Para España, la reforma alemana es un espejo incómodo. El Gobierno de Sánchez ha apostado por la revalorización de las pensiones conforme al IPC y por un mecanismo de equidad intergeneracional que incrementa las cotizaciones, pero no ha introducido ningún pilar de capitalización obligatoria. Si el modelo de Merz prospera, la presión para que otros países miembros adopten medidas similares podría intensificarse en los próximos debates sobre la gobernanza económica europea. Bruselas, que ya ha abierto la puerta a revisar la regla de gasto, observa con atención el experimento alemán.
La lectura estratégica es clara: el canciller conservador necesita mostrar a su electorado y a la Comisión Europea que Alemania no está dispuesta a financiar con deuda pública el envejecimiento de la población. La propuesta, además, refuerza su posición en la negociación del próximo Marco Financiero Plurianual, donde el reparto de los fondos europeos estará condicionado por la disciplina presupuestaria de cada Estado.
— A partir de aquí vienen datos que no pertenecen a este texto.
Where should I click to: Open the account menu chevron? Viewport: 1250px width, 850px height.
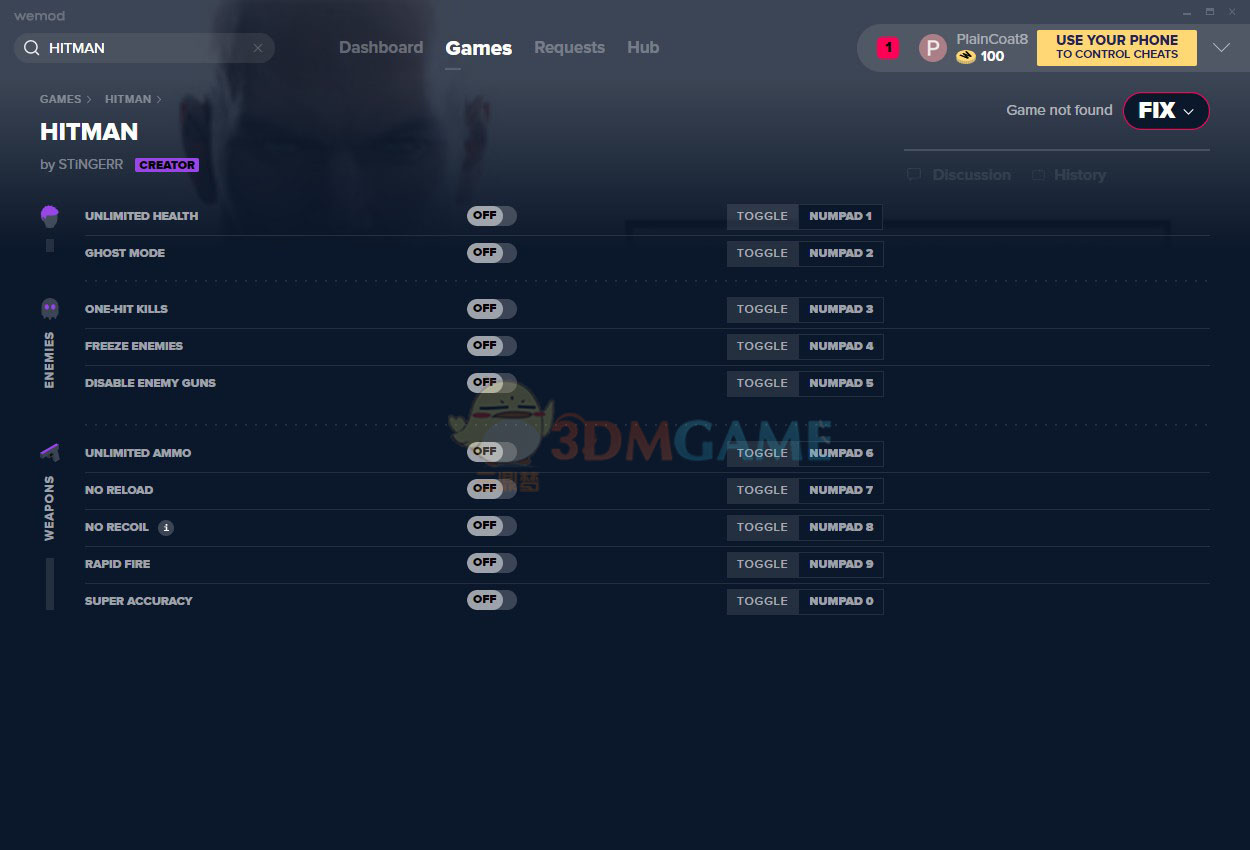pos(1221,48)
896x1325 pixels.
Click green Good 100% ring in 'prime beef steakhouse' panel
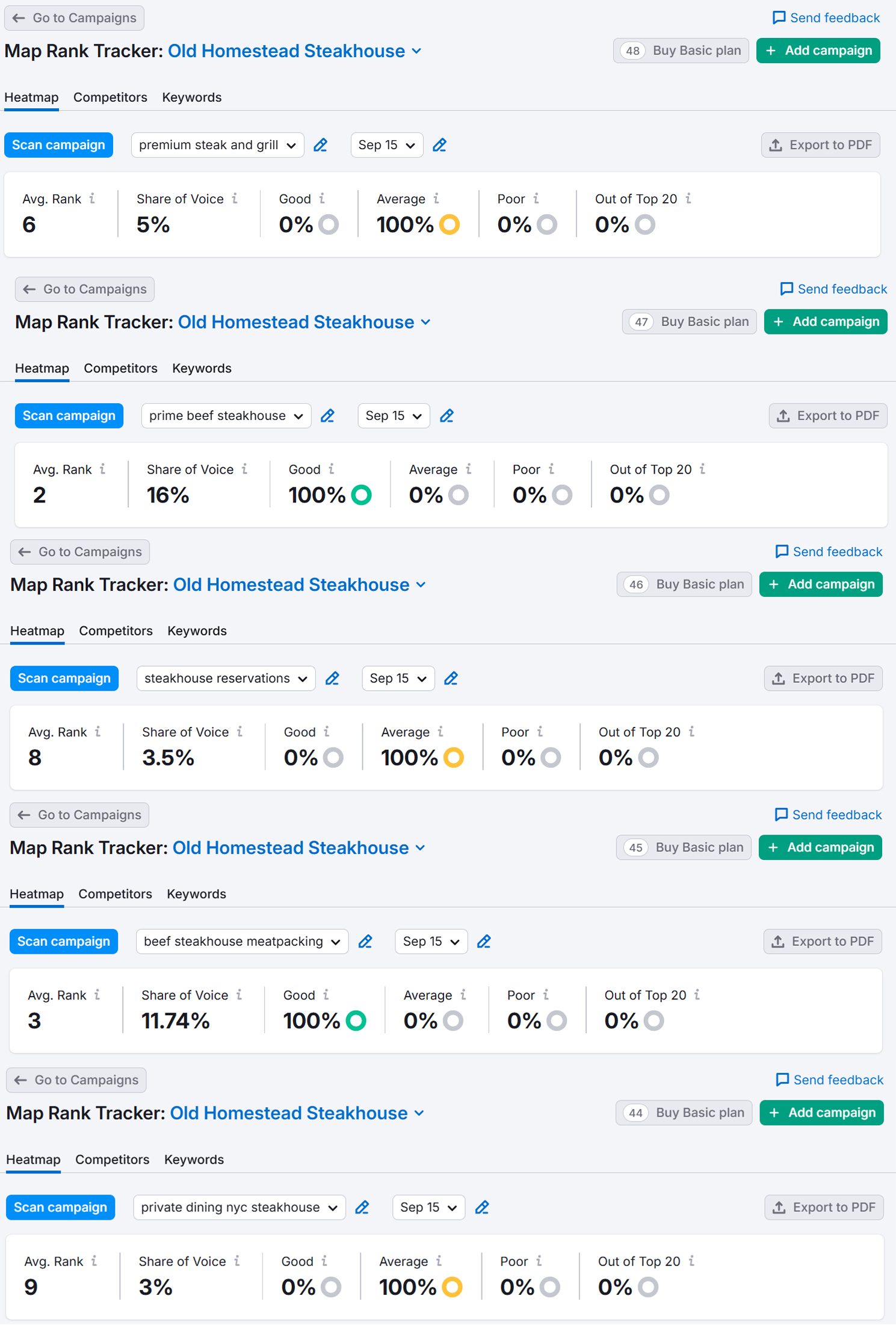[361, 495]
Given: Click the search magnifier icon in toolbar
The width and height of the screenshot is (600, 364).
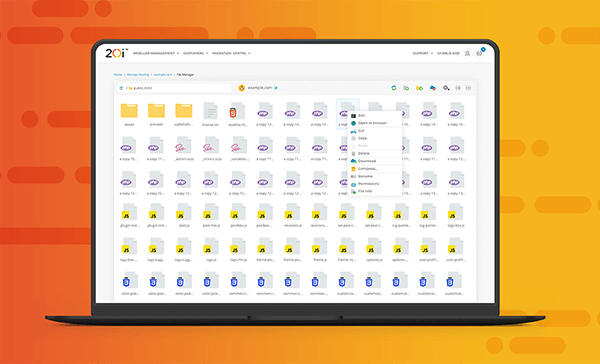Looking at the screenshot, I should [x=446, y=88].
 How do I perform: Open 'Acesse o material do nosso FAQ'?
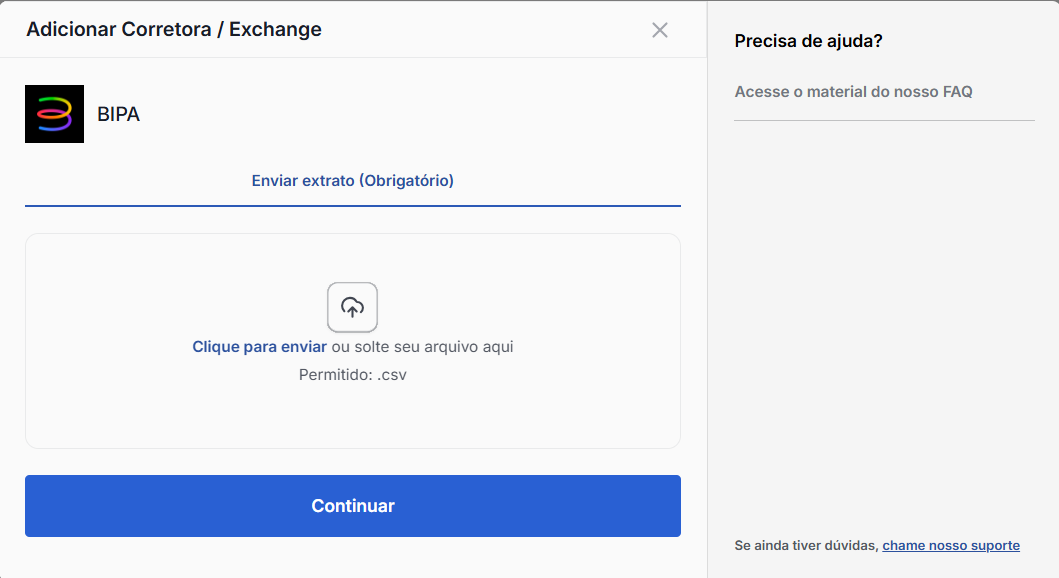(853, 92)
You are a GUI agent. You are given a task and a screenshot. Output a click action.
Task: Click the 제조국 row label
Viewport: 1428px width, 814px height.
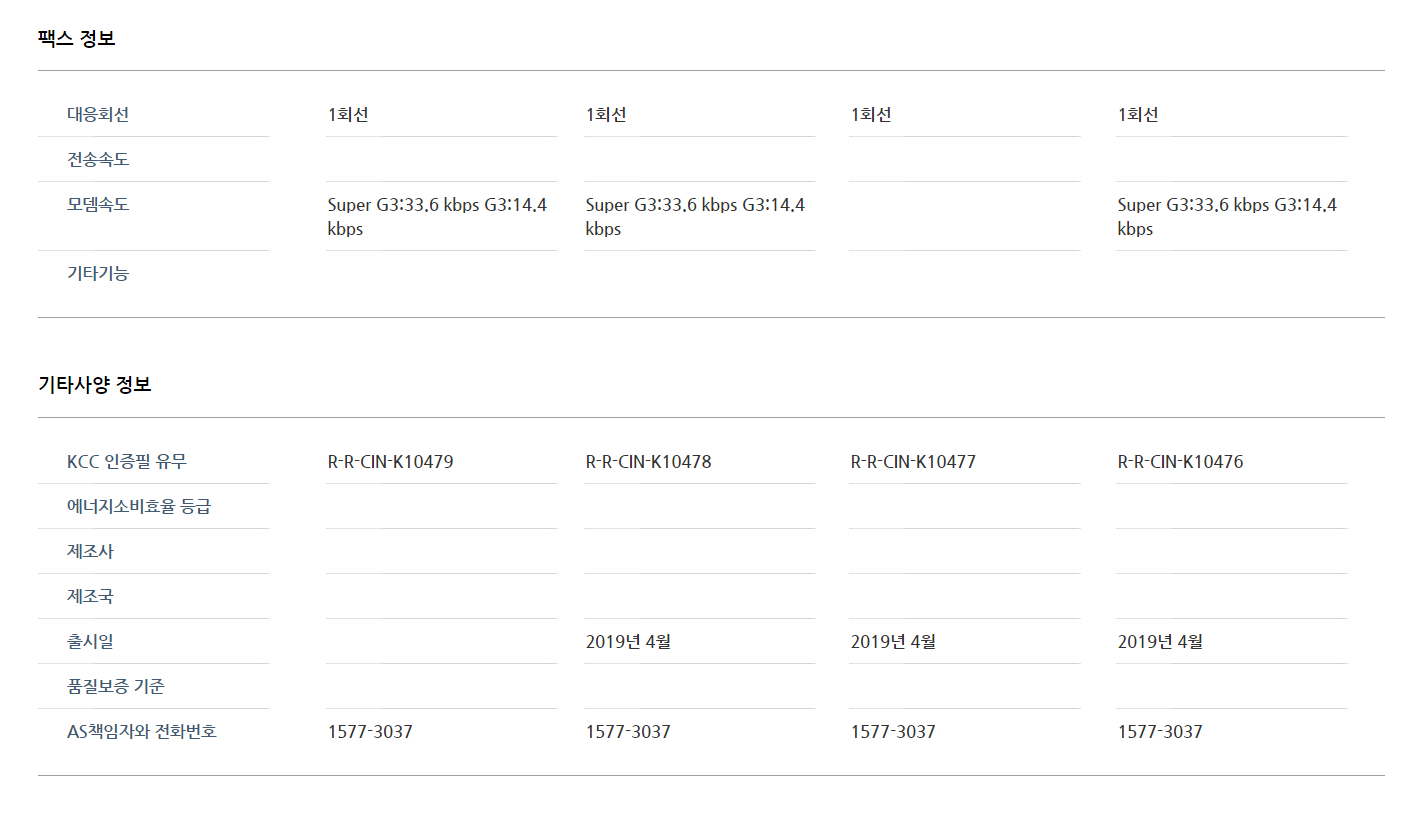(x=90, y=596)
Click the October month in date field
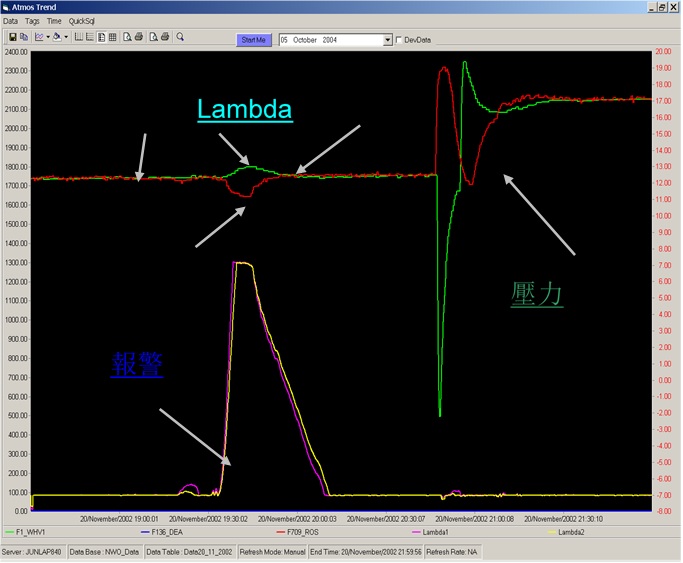This screenshot has height=563, width=683. coord(305,40)
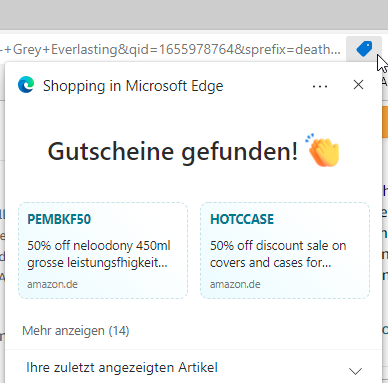Click the address bar URL text
Image resolution: width=388 pixels, height=383 pixels.
170,49
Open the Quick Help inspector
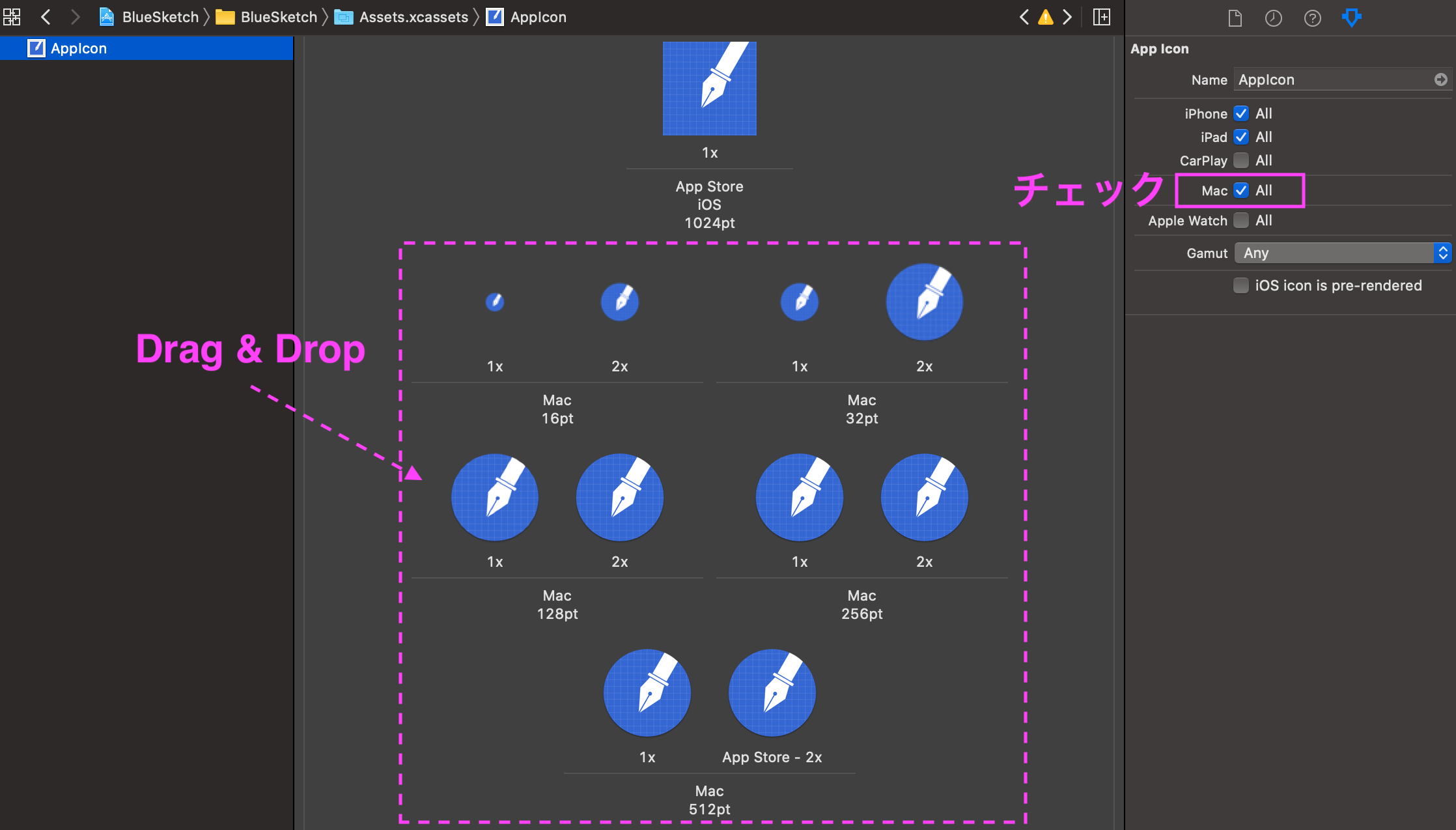The image size is (1456, 830). [x=1313, y=18]
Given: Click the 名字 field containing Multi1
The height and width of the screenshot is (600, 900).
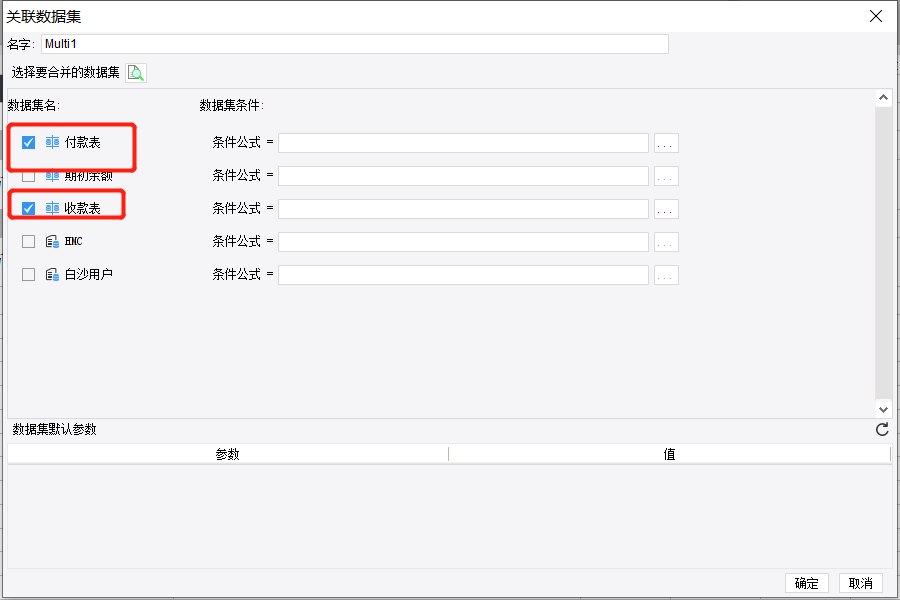Looking at the screenshot, I should pyautogui.click(x=355, y=44).
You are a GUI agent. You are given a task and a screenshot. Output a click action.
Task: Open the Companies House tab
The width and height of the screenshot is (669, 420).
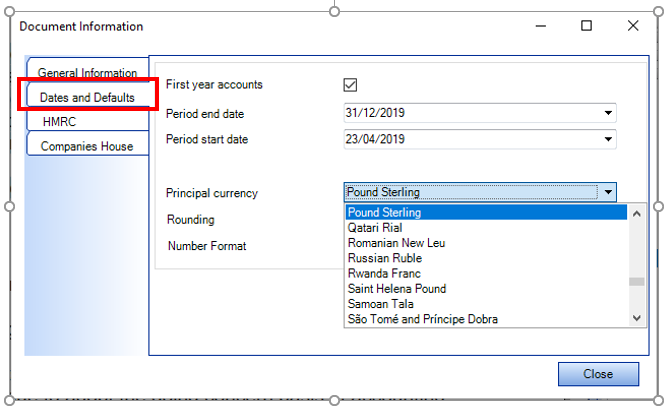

En ese tablero, España tendrá que decidir si replica el camino sueco-alemán o defiende un modelo basado exclusivamente en la solidaridad intergeneracional sin recurrir al mercado de capitales.
La propuesta aún debe sortear el trámite parlamentario y el posible rechazo de los sindicatos, pero el debate ya ha saltado de Berlín a Bruselas. La próxima cita del Eurogrupo, prevista para otoño, servirá para medir el eco de la reforma entre los ministros de Finanzas de la eurozona. De momento, la pensión a los 70 años y la mochila privada ya no son solo una hipótesis académica.